>> Begin

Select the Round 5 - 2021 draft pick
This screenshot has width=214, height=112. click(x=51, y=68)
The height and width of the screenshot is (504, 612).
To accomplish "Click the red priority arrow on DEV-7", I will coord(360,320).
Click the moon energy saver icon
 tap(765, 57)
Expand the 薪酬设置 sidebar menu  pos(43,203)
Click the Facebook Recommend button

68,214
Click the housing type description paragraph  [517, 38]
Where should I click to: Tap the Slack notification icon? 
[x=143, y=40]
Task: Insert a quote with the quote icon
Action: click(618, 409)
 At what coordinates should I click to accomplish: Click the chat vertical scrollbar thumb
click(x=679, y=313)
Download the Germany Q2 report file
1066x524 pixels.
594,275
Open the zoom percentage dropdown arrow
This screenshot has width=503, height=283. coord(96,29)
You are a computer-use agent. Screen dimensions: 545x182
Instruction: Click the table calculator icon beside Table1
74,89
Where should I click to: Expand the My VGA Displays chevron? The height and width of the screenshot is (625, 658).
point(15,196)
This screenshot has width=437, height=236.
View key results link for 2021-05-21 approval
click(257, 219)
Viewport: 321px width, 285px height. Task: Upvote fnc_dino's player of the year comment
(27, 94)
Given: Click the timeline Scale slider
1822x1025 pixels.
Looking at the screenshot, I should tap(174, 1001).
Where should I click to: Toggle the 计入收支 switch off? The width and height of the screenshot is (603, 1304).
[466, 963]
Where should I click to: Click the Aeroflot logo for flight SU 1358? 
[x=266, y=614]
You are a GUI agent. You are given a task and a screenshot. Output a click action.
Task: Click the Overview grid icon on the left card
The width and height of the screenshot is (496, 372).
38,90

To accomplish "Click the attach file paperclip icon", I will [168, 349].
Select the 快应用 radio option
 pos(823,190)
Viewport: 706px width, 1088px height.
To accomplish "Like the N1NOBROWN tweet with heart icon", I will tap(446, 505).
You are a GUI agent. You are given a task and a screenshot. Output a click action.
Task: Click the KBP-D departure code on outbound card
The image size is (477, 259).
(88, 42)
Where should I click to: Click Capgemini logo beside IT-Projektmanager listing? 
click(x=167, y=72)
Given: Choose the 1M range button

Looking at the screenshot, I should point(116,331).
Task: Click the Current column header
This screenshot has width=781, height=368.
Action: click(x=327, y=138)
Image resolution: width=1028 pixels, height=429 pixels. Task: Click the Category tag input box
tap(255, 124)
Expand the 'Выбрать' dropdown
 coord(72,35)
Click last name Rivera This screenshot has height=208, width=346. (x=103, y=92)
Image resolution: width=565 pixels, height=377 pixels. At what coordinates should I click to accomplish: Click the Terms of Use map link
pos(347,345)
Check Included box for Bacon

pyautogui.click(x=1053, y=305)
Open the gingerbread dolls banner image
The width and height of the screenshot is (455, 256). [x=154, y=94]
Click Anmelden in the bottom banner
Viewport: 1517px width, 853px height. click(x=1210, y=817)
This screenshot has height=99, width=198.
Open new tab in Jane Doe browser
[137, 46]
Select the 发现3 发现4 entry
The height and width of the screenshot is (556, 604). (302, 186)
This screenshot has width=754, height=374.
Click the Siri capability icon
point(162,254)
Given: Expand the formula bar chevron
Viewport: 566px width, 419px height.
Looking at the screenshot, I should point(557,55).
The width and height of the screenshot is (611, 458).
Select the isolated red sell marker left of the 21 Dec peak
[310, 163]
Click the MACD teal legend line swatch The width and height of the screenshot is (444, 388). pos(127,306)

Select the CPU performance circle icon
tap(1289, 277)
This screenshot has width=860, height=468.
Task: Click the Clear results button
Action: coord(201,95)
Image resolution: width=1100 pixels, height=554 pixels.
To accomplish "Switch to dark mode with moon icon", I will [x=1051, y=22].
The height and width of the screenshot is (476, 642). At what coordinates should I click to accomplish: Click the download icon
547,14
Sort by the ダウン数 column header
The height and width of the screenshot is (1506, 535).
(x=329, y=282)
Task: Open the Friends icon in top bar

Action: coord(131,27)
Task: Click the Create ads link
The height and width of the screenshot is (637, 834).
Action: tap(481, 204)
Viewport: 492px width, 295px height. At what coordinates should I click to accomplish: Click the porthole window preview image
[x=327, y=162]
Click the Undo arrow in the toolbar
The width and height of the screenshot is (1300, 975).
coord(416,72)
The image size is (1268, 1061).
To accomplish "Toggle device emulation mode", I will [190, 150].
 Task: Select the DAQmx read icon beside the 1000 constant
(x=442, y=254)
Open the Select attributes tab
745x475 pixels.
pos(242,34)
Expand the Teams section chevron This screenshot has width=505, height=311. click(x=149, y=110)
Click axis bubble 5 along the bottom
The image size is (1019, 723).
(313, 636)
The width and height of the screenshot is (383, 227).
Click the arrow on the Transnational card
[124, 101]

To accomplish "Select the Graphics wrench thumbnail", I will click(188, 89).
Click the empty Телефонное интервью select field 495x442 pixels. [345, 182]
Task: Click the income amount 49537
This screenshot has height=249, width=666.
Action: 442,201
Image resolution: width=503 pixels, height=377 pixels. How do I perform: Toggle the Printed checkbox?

>> End

* Problem details *
How many lines in the records above contain the word "results"? Reply with the number alone.

* Result for this exercise *
2